I want to learn more about imputation during model fitting after reading the vignette “Handle Missing Values with brms” by @paul.buerkner . I’ve been brainstorming strategies for specifying a type of multilevel model that is not yet offered as an imputation model option in standard software, and it sounds like imputation during model fitting may be the answer I’ve been looking for.
Does anyone know where I can find more information on imputation during model fitting? I’m hoping for scholarly articles and ideally a simulation study comparing multiple imputation to this so-called “‘one-step’ approach”, but I don’t know what to search for since this is the first time I’m hearing of imputation during model fitting.
Hi, a good read would be the 2nd edition of Statistical Rethinking by Richard McElreath (Chapter 15). Not only does he cover imputation during model fitting, he also discusses imputation of binary data (0/1).
That was great. Thank you for the recommendation. Would you say that you’ve seen imputation during model fitting referred to as “Bayesian imputation”? That’s what McElreath seems to refer to it as, but searching for “Bayesian imputation” in the literature just pulls up examples of multiple imputation, which of course make sense given that multiple imputation is Bayesian.
Bayesian imputation appeals to me because I’m not quite as limited in the type of imputation model I can specify (like I am with standard MI software options).
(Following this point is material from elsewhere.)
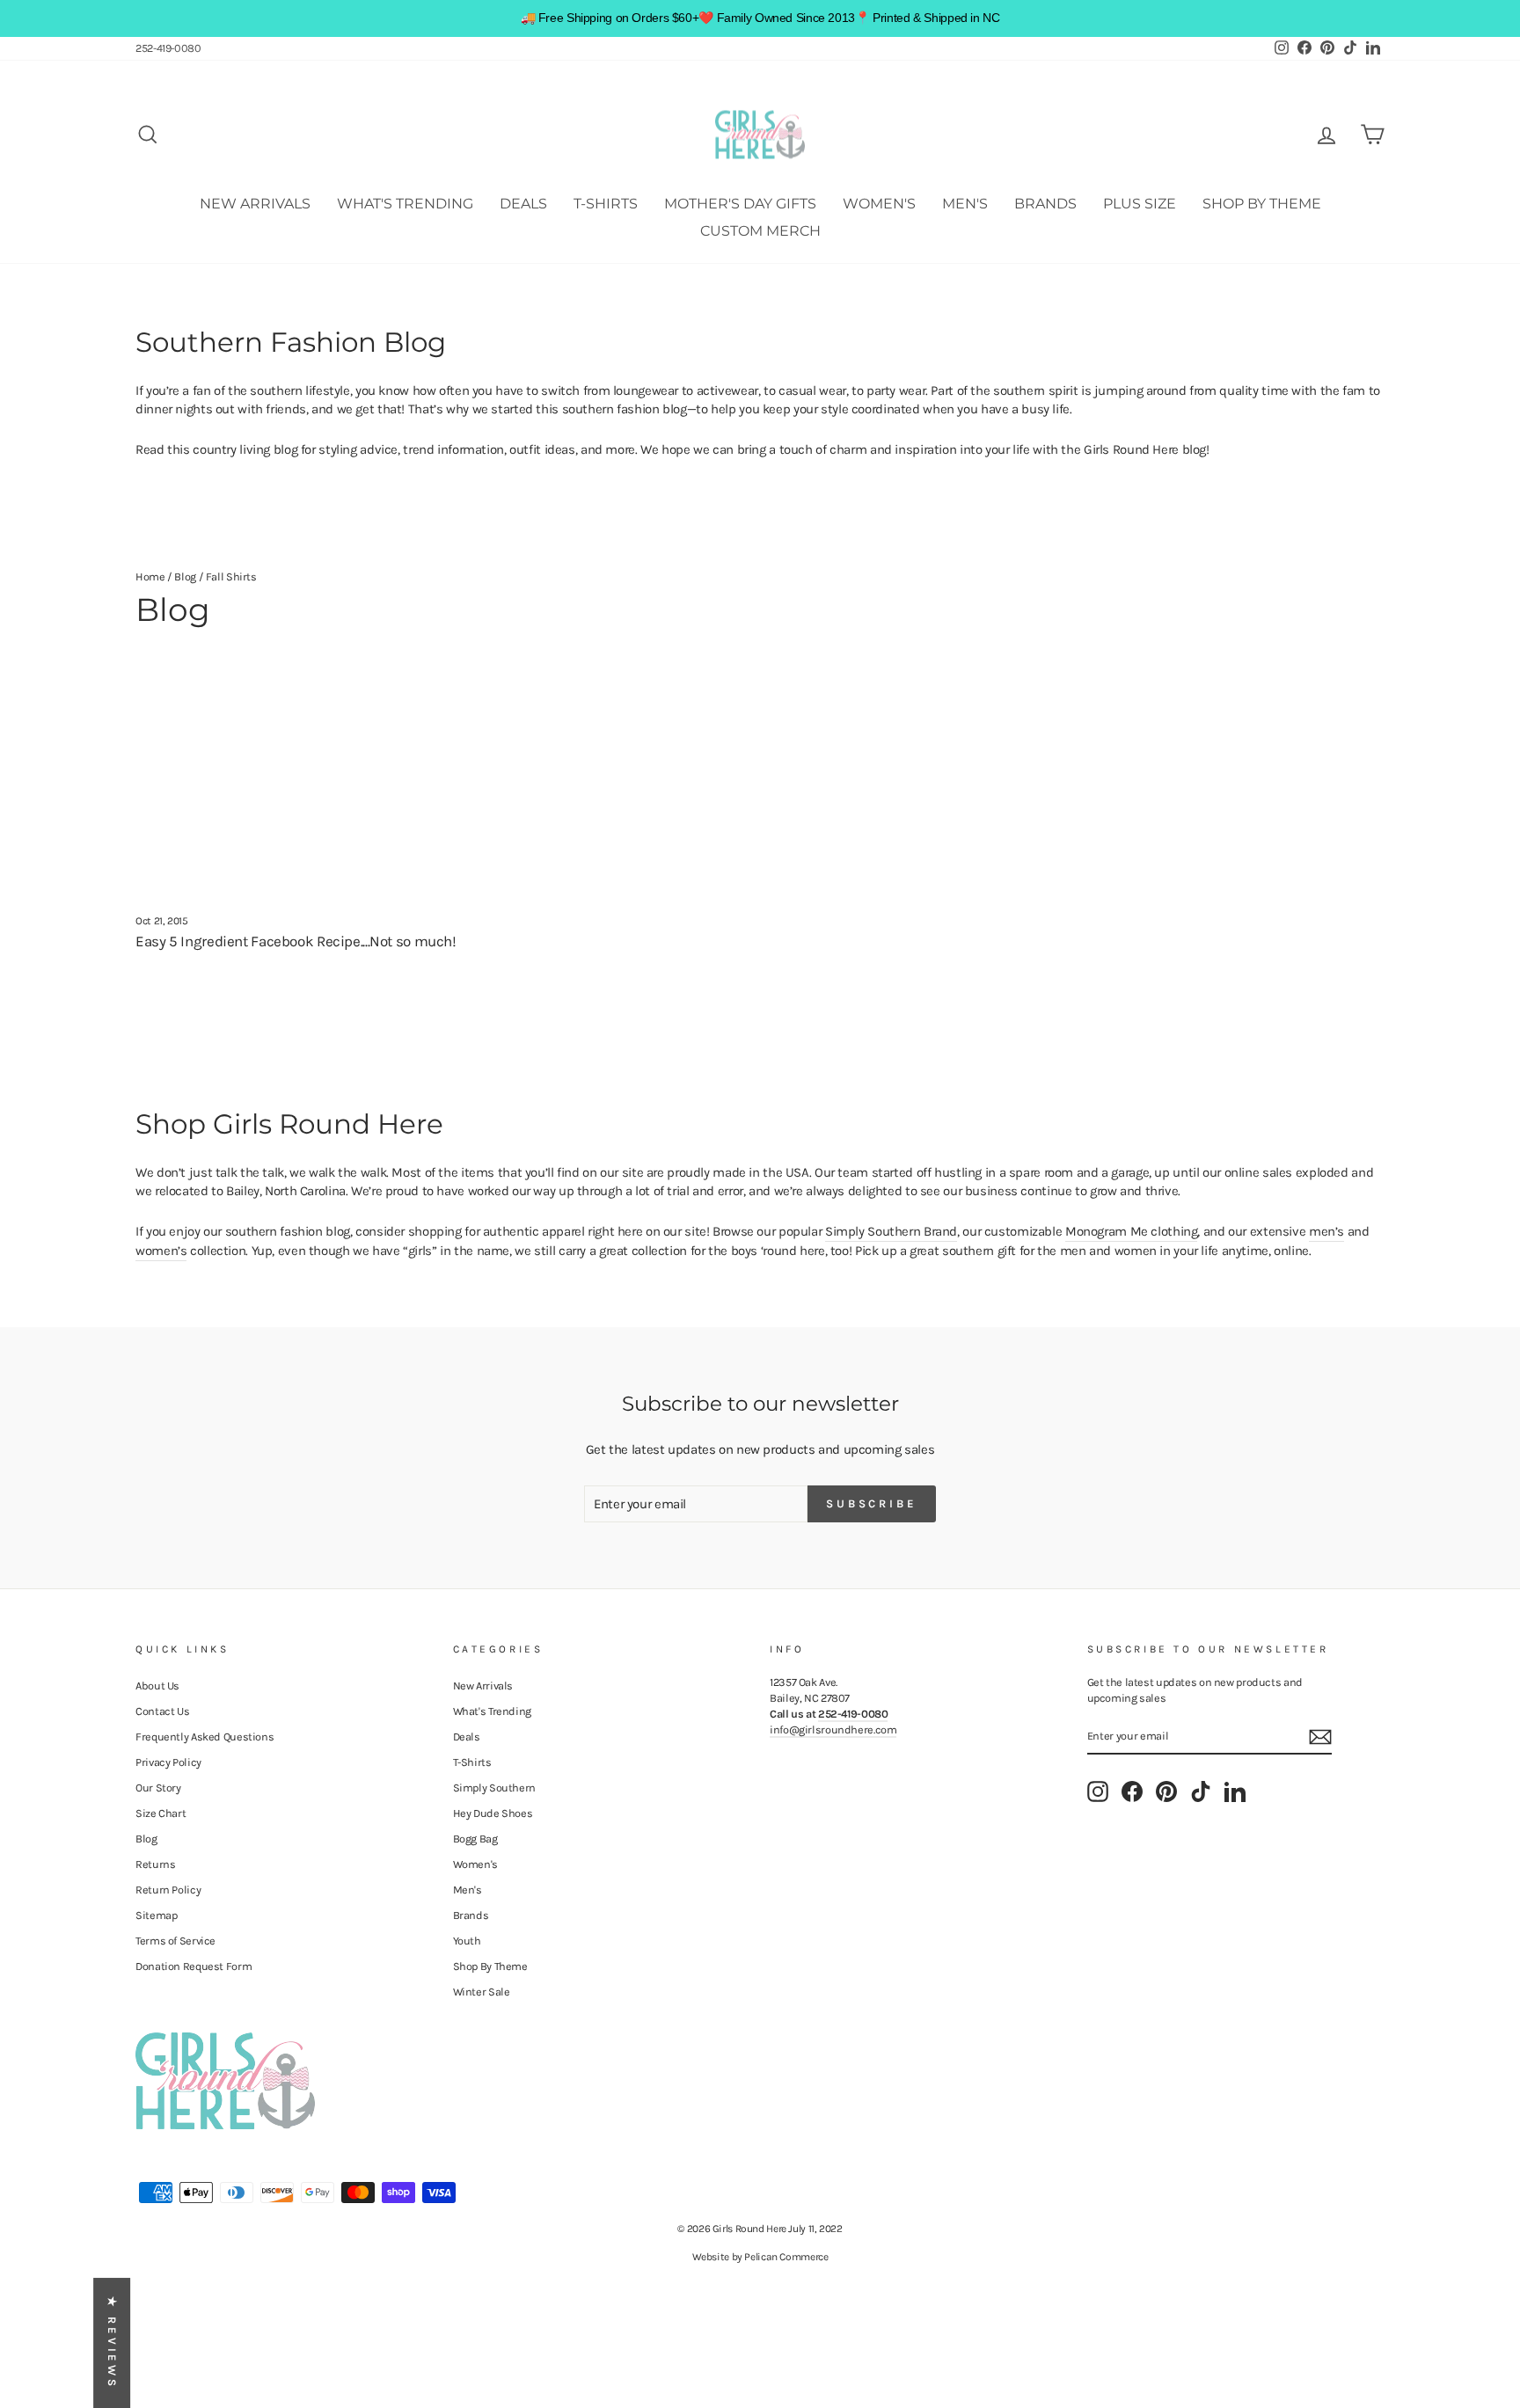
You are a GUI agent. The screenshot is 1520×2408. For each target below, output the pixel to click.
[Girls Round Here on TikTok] (1200, 1791)
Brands (1045, 203)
I noticed in the comments of another topic that you mention one may have to choose MI over Bayesian imputation when values are missing for discrete variables and when computation power is lacking.
My follow-up questions are:
(1) Do you know of other times when MI may be desirable over Bayesian imputation (when doing Bayesian modeling)?
(2) Do you have any thoughts on what the best strategy is for specifying imputation models unavailable in standard MI software options when Bayesian imputation is infeasible?
Thank you for taking the time to chat with me. I’ve already learned a lot.